In a call with analysts, Vici CEO Ed Pitoniak called it “a very compelling transaction for Vici” that’s expected to be add to earnings right away once the deal closes.
“This is merging MGP’s best-in-class portfolio into Vici’s best-in-class management and governance platform.”
Shares of Vici (ticker: VICI) were at $30.21 Wednesday morning, down about 0.2% in premarket trading. MGM Growth Properties (MGP) had gained 9.1% to $40.50. Both companies are real estate investment trusts.
The deal, expected to close in the first half of next year, values MGP’s Class A stock at $43 a share, a 15.9% premium from Tuesday’s closing price. Under the deal’s terms of the agreement, those class A shareholders will receive 1.366 shares of newly issued Vici stock in exchange for the MGP shares.
Barron’s last week cited MGP as a stock to own during the uncertainty for travel and leisure stocks brought on by the Delta variant, pointing to the company’s steady cash flow and the resilience of its dividend.
MGP was created in 2016 as a way for
MGM Resorts International
(MGM) to offload some of its properties while still operating them.
The deal’s terms include “cash distributed to MGM resorts for the redemption of the majority of its MGP operating partnership units,” according to Vici’s general counsel, Samantha Gallagher.
MGM Resorts International’s stock had risen 2.9% to $$38.01 in premarket trading. That company, and others in the industry, has moved toward an asset-light model in which it focuses more on operating properties.
MGP’s real estate portfolio, in addition to some regional casino properties, includes Mandalay Bay and New York-New York on the Las Vegas Strip.
For New York-based Vici, this marks the second megadeal related to Las Vegas this year. In March, the company said it would acquire the Venetian Resort’s real estate on the Strip in Las Vegas for $4 billion in cash.
In an interview last month, Cedrik Lachance, director of research at Green Street, said that Las Vegas real estate was becoming increasingly attractive and that he expected more deals.

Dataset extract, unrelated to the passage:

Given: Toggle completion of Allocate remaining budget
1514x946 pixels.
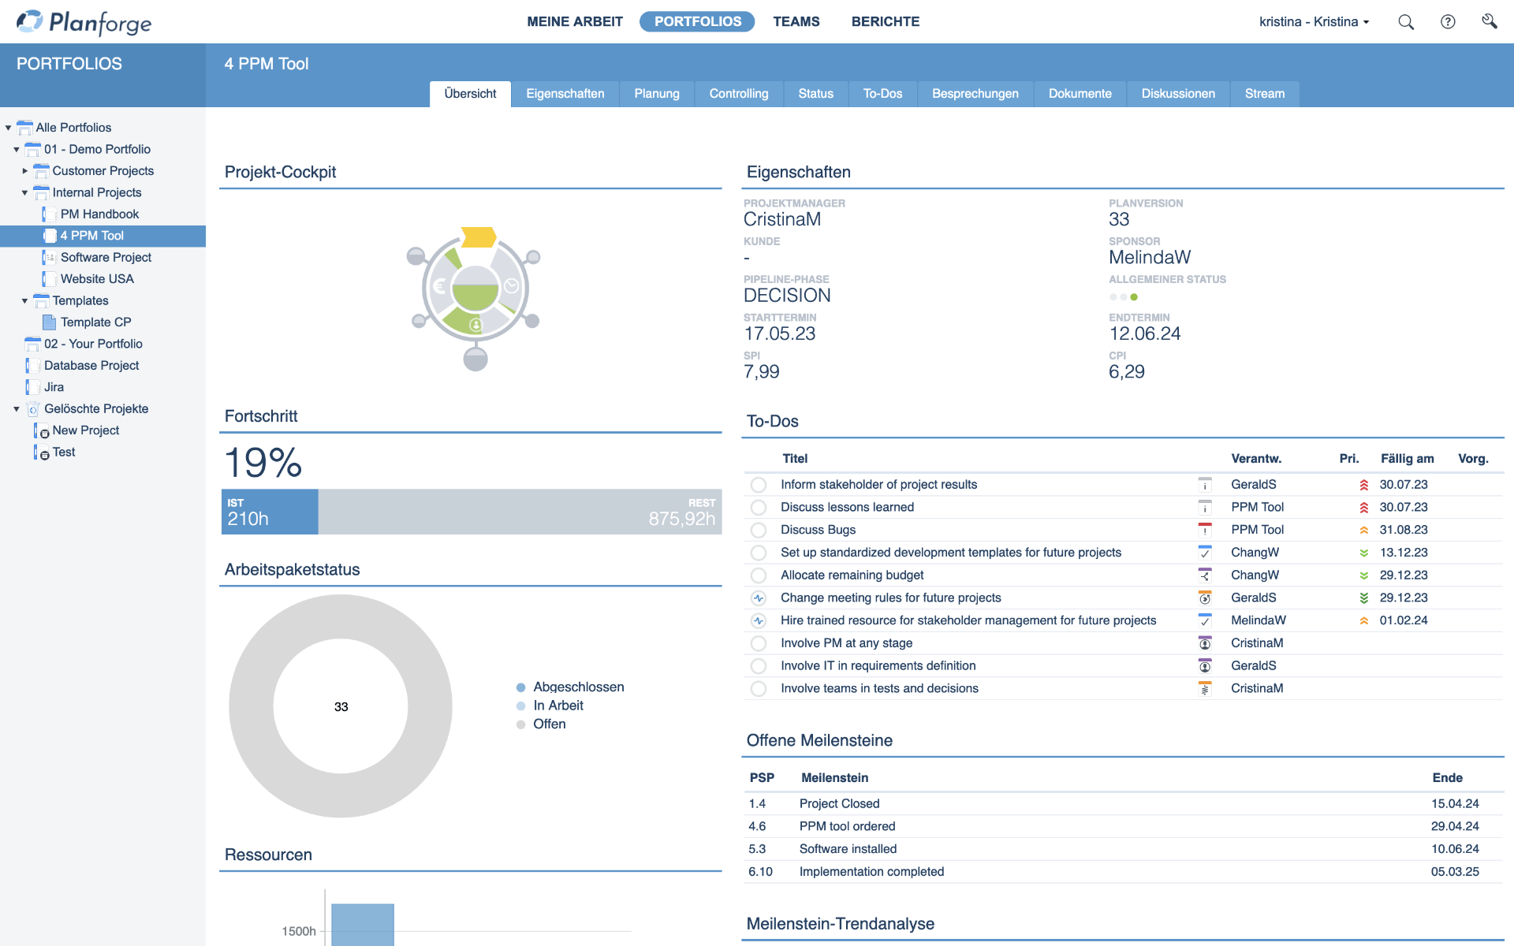Looking at the screenshot, I should coord(759,575).
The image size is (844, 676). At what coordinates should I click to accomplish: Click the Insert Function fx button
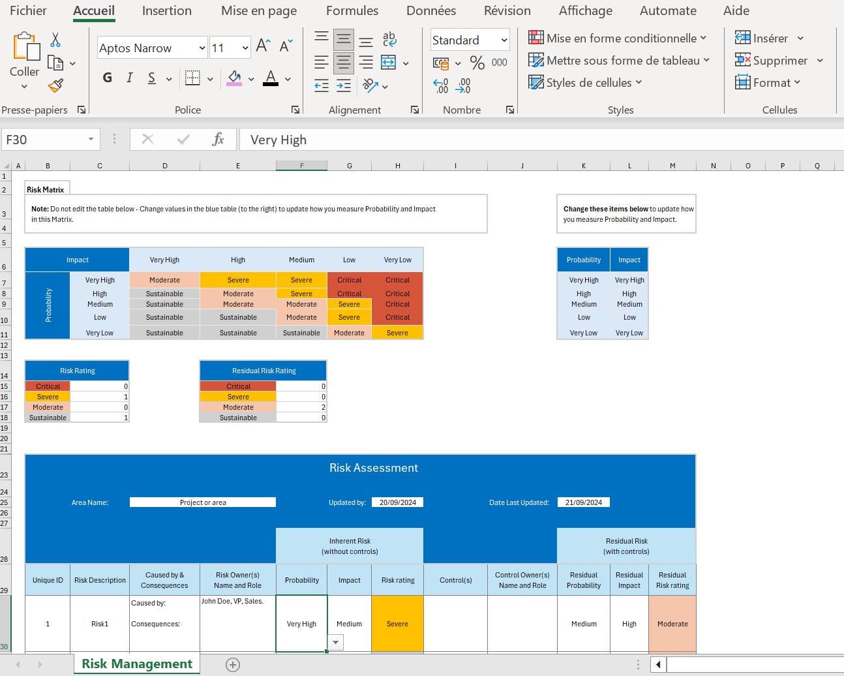tap(219, 139)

Under the deal, Vici will also assume $5.7 billion of MGP’s debt.
Vici is set up as a triple-net lease, meaning that it doesn’t have to pay for maintenance and capital improvements while collecting rent payments from tenants. REITs typically receive regular rent increases that are built into leases.
Pitoniak said the average lease of the combined company will be 43.5 years in duration.